[Records of word and element locations]
* BEGIN *

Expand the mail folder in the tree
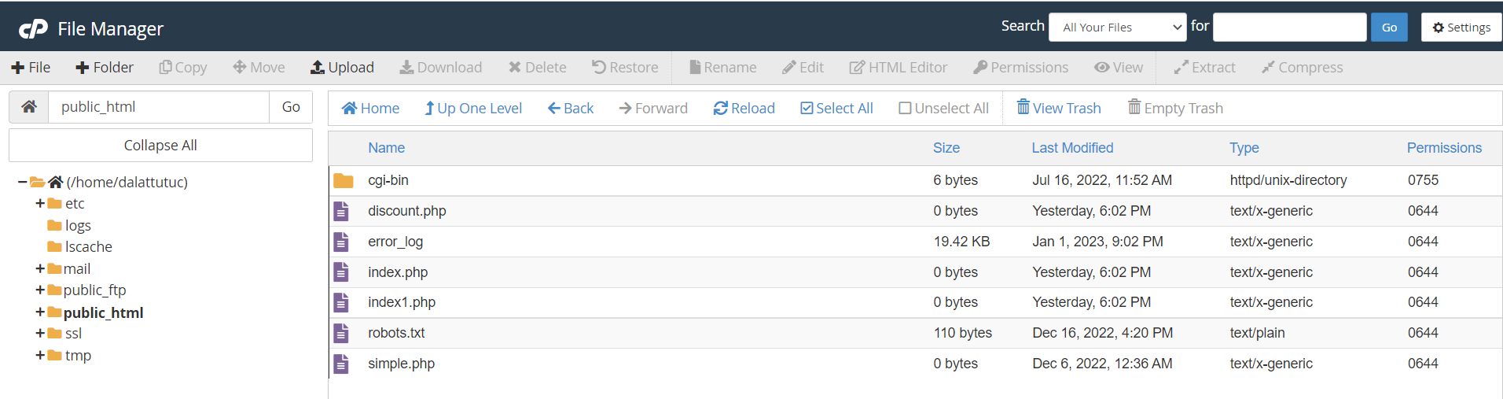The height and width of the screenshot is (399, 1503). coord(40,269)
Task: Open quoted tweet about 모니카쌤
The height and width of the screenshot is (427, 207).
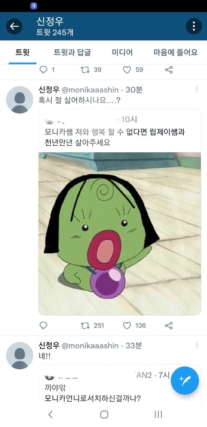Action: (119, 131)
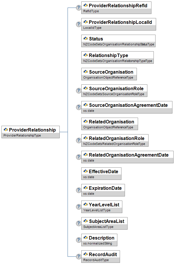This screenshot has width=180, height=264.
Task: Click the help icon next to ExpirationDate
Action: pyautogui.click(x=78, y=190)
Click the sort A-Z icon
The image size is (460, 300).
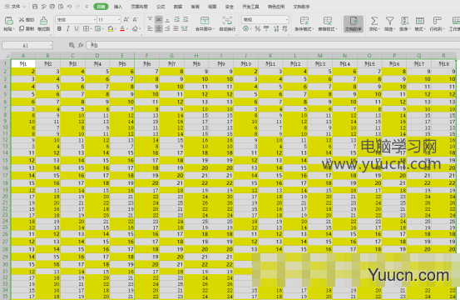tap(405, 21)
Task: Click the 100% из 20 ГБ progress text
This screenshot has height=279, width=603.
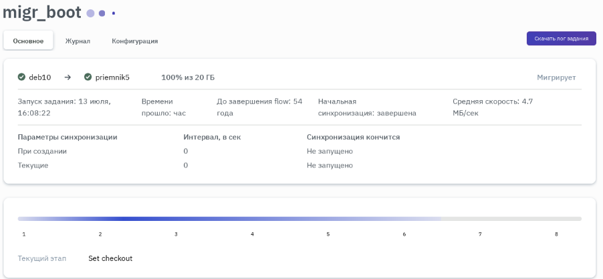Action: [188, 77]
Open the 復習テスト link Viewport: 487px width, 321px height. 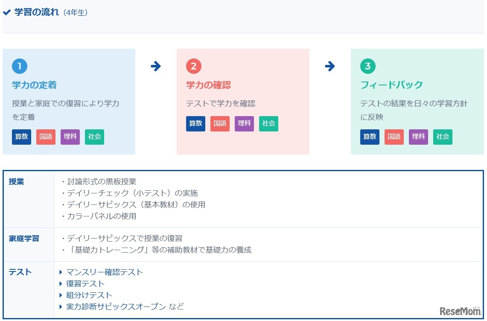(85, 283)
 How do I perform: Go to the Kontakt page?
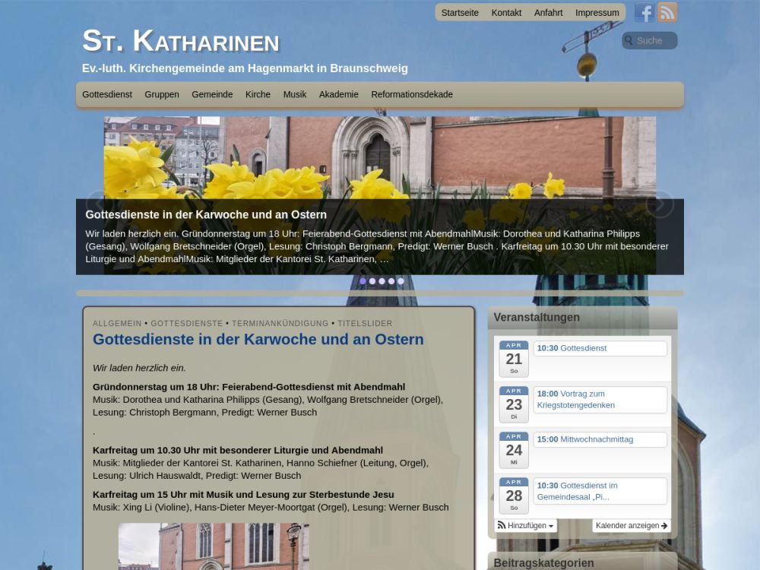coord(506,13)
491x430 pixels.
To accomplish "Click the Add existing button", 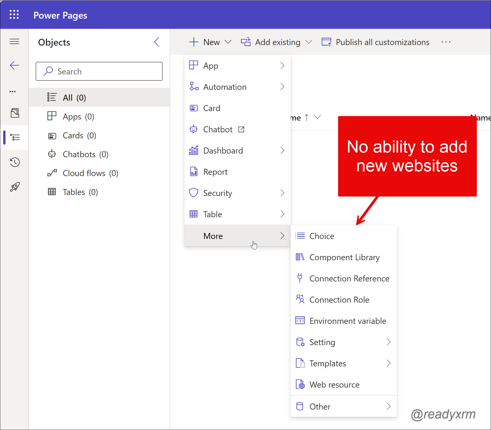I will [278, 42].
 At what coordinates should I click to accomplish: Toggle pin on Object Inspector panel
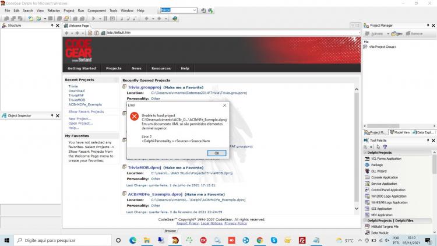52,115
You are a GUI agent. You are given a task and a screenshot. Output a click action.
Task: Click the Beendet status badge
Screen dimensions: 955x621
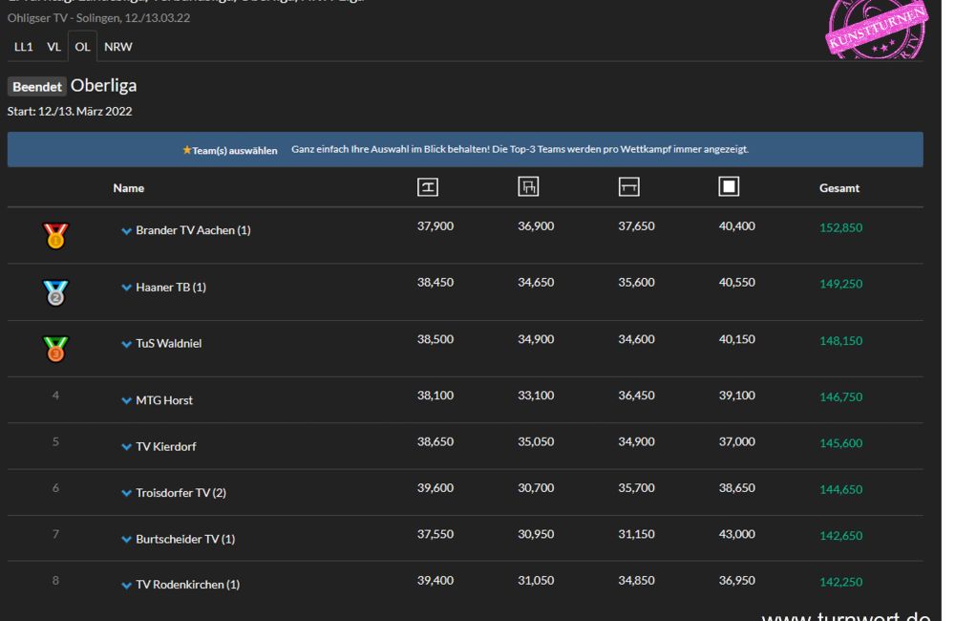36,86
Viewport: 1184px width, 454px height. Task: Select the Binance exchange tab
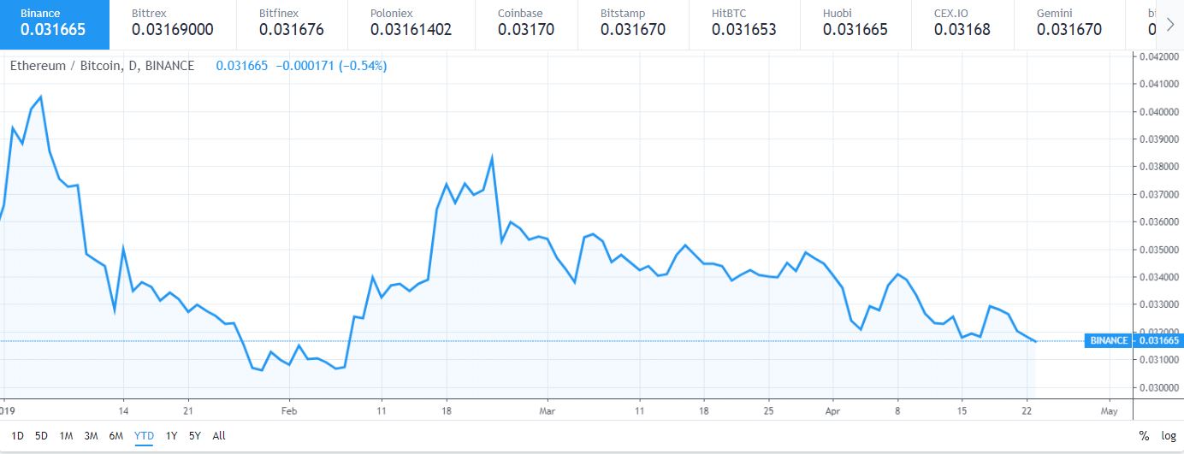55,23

* END *

— To do —
Reproduce the items from the line containing "At what coordinates" through the end of the items, replacing "exchange tab" with "exchange button" and keeping all else unchanged. Omit the pictures from your answer.

— Completed task —
 At what coordinates should I click to accomplish: Toggle pin on Object Inspector panel
52,115
You are a GUI agent. You are given a task and a screenshot. Output a click action.
Task: Click the Beendet status badge
Screen dimensions: 955x621
36,86
Viewport: 1184px width, 454px height. Task: Select the Binance exchange button
55,23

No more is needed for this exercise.